December 01, 2023
GenAI entered the public consciousness in a big way in 2023. It has made headlines, been talked about on chat shows — even our parents have logged on to try ChatGPT. We know it’s here, and here to stay. So how can you best harness your data and GenAI to meet your strategic goals?
It’s a question organizations around the world are struggling to answer. AI technology has moved so fast, and the possibilities around it are so vast that it can be tough to know where to focus your efforts. Is GenAI an area where leaders are thinking big but failing to deliver? MIT Sloan Management Review found in their research that 40% of organizations making significant investments in AI do not report business gains from it. What is causing this gap between investment and success?
One of the biggest issues is that some organizations are trying to jump to the end. They want chatbots and cool products, but any GenAI success is completely reliant on strong data foundations. Without widespread data literacy, high data quality and a solid data infrastructure, even the most powerful GenAI tool will fail.
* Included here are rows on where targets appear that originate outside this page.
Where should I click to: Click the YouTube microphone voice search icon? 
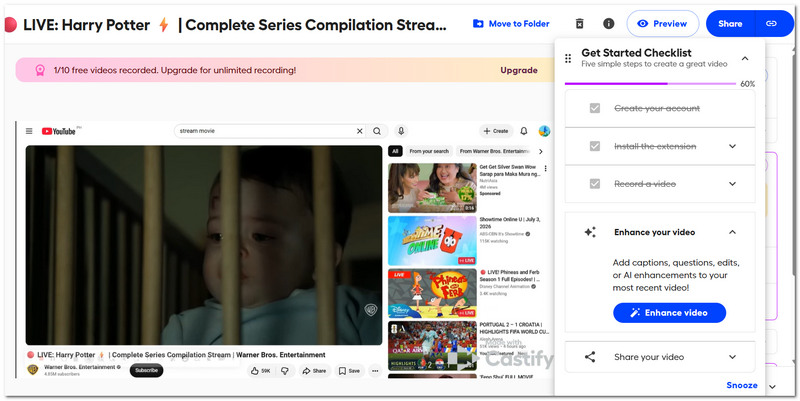tap(401, 131)
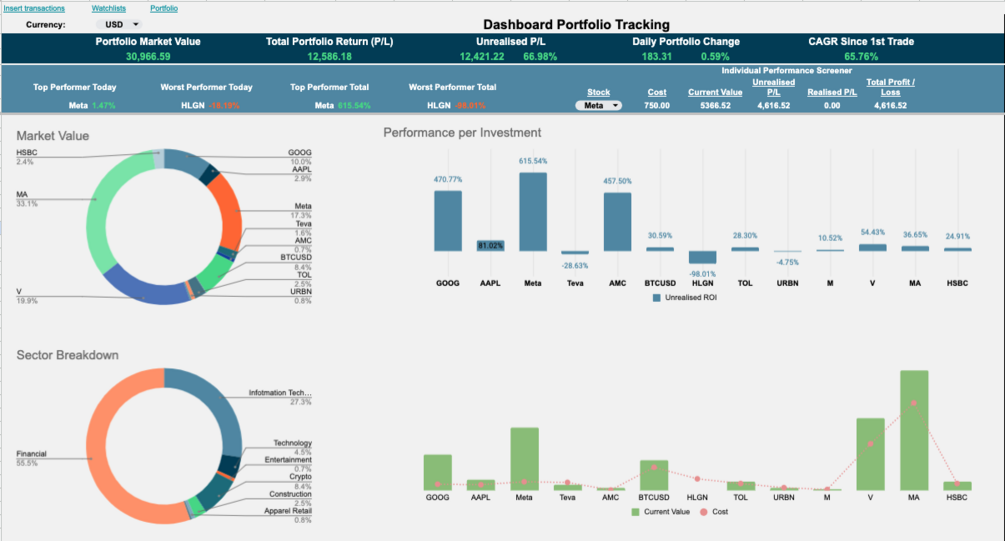Open the Meta stock selector dropdown
The height and width of the screenshot is (541, 1005).
click(x=598, y=105)
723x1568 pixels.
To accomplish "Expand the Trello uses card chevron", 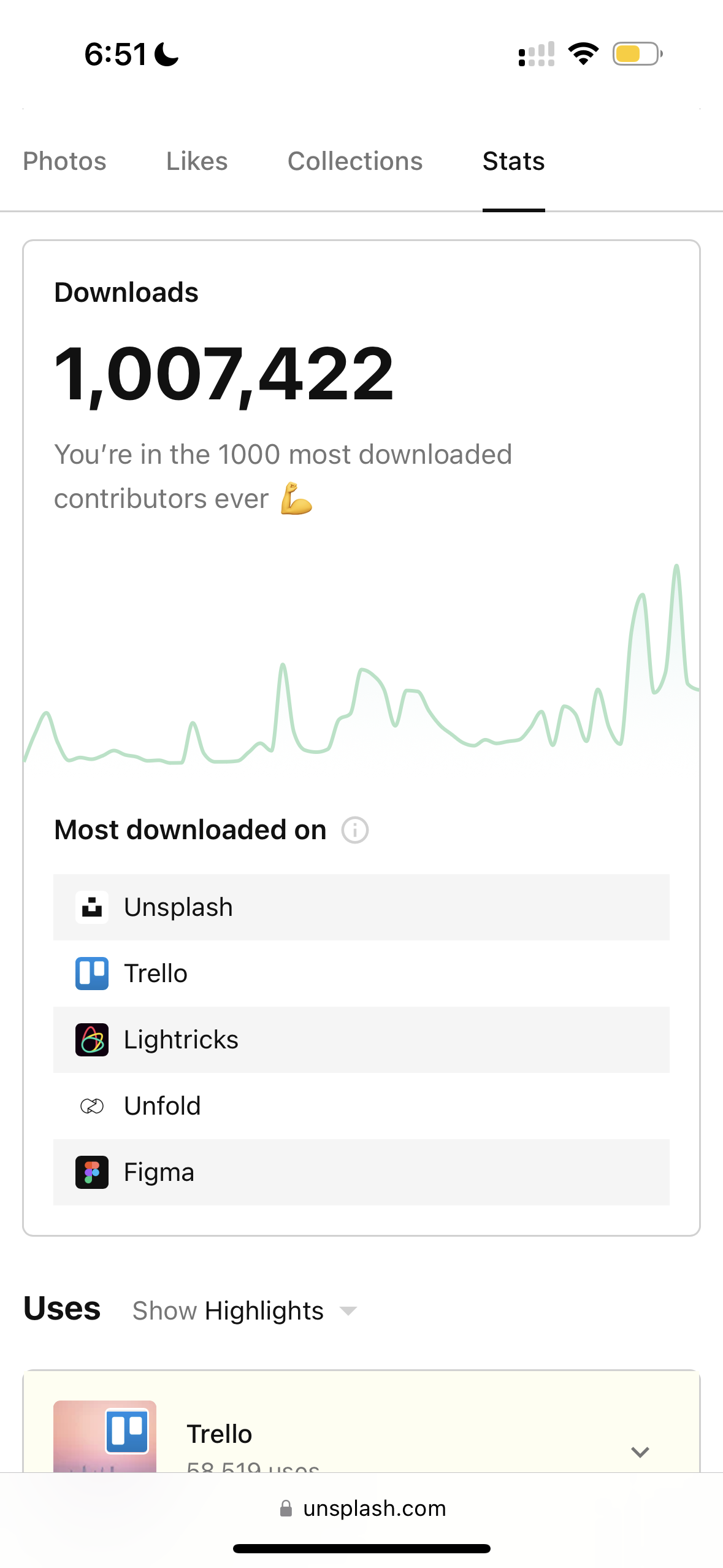I will point(640,1452).
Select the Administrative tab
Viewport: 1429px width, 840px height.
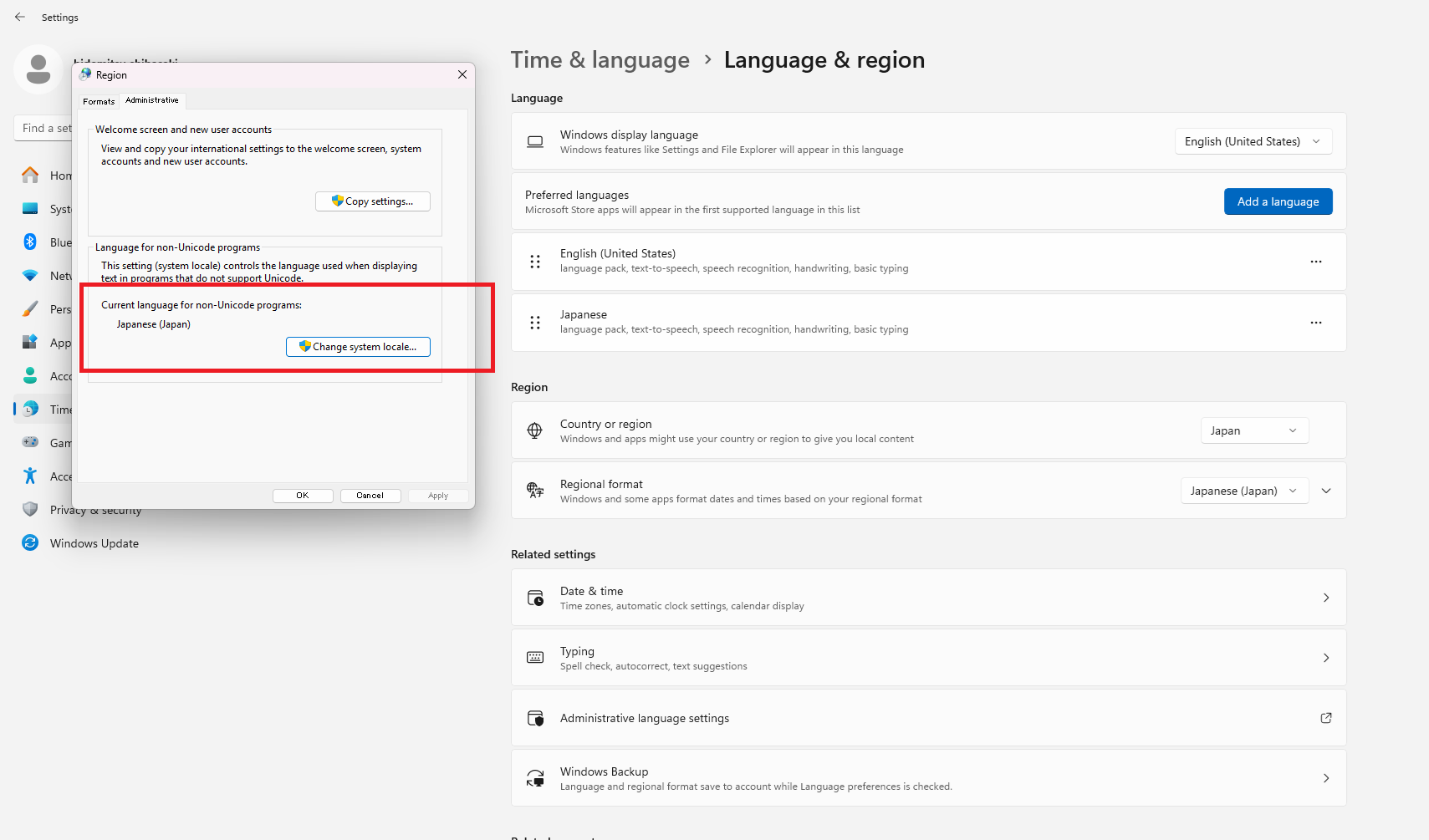pyautogui.click(x=152, y=100)
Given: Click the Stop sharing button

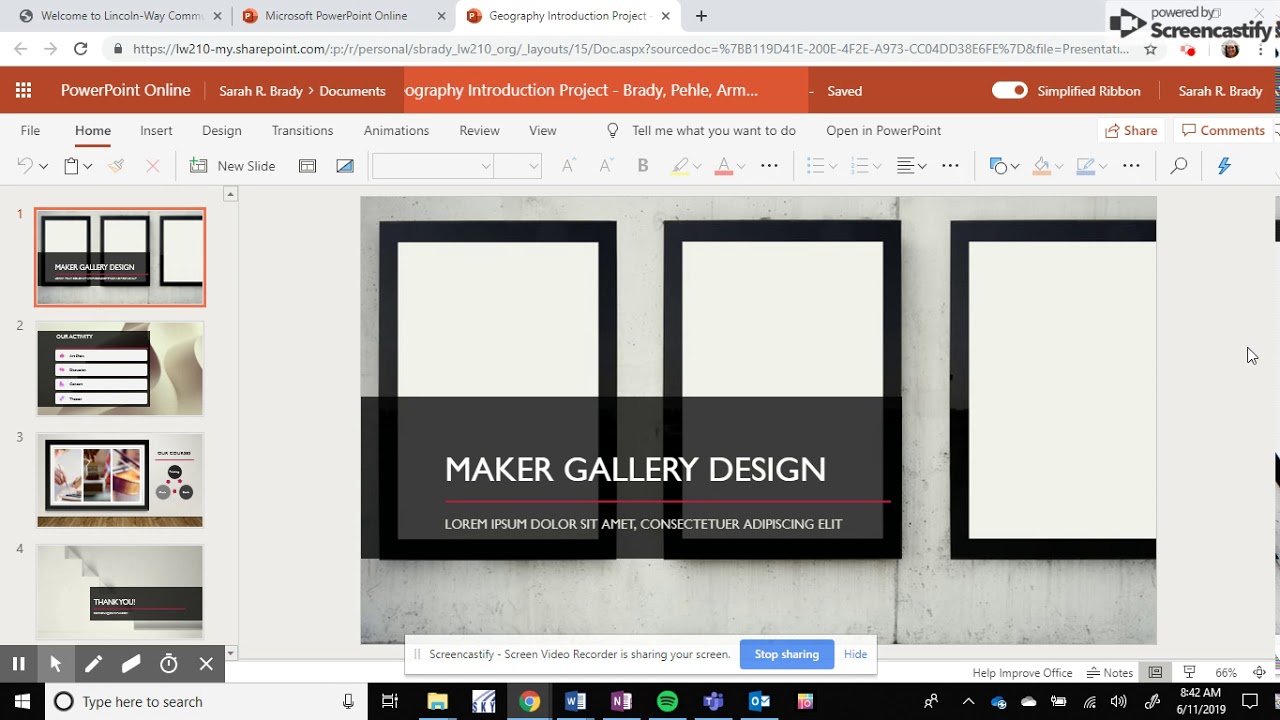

Data is essential to GenAI success, and it takes a lot of work to get good data. Here are three data lessons that you can’t afford to ignore if you want to make the most of GenAI technology.
The value of data lies in informing decisions
Automating and streamlining processes with AI can empower humans to make better decisions, helping to accelerate success. It should enhance their potential rather than replace their expertise. However, it is easy to get caught up in operationalizing data without clearly defining its potential value in decision-making.
Understanding exactly how and where the data you’re collecting and analyzing can add value is critical. Will it increase revenue, decrease costs or strategically position your organization for growth?
By bringing people together behind a key data purpose and tangible outcomes, it becomes much easier to build momentum and trust around data and AI projects.
Getting value from data is an organizational effort
Extracting value from data and implementing AI tools successfully isn’t just about technical expertise. It’s about finding the right balance between people, processes and technology.
These three pillars must work in harmony to unleash your data potential, and people are the most important part of the equation.
Data isn’t created in a vacuum; it’s generated and shaped by people. This means the path to AI success starts with creating a culture that values and understands data through increasing data literacy in every corner of your business.
You can have the perfect data model and the most cutting-edge GenAI technology, but without data literacy, everything will crumble. You may end up with a culture where people believe they should trust their gut more than they should trust the data, and that is hard to repair.
Many organizations are failing to maximize data value
Those that undergo digital transformations and fail often follow a similar pattern: they aren’t providing the right access to data, they lack consistency in their approach and they lack trust.
This often means people look back on their efforts and conclude that the tools they implemented aren’t great or that they don’t have the right data inside their organization.
The reality is that plugging in a tool or solution without doing any foundational or cultural transformation is a flawed approach. Becoming a data-driven organization takes time, experimentation and a holistic joined-up approach. You're probably not going to get everything right the first time you try it, but building a strong data foundation and focusing on key outcomes and cultural change will support long-term success.
Agile development is key. This involves starting with manageable projects, learning from them and evolving over time. It's not about trying to achieve everything all at once, it’s about embracing iterative and responsible improvements that move with your shifting goals.
As GenAI’s capabilities grow, strong data foundations and a connected data culture become non-negotiable. By focusing on these core data lessons and approaching GenAI with an open and agile mindset, organizations can bridge the gap between investment and results, turning potential into reality.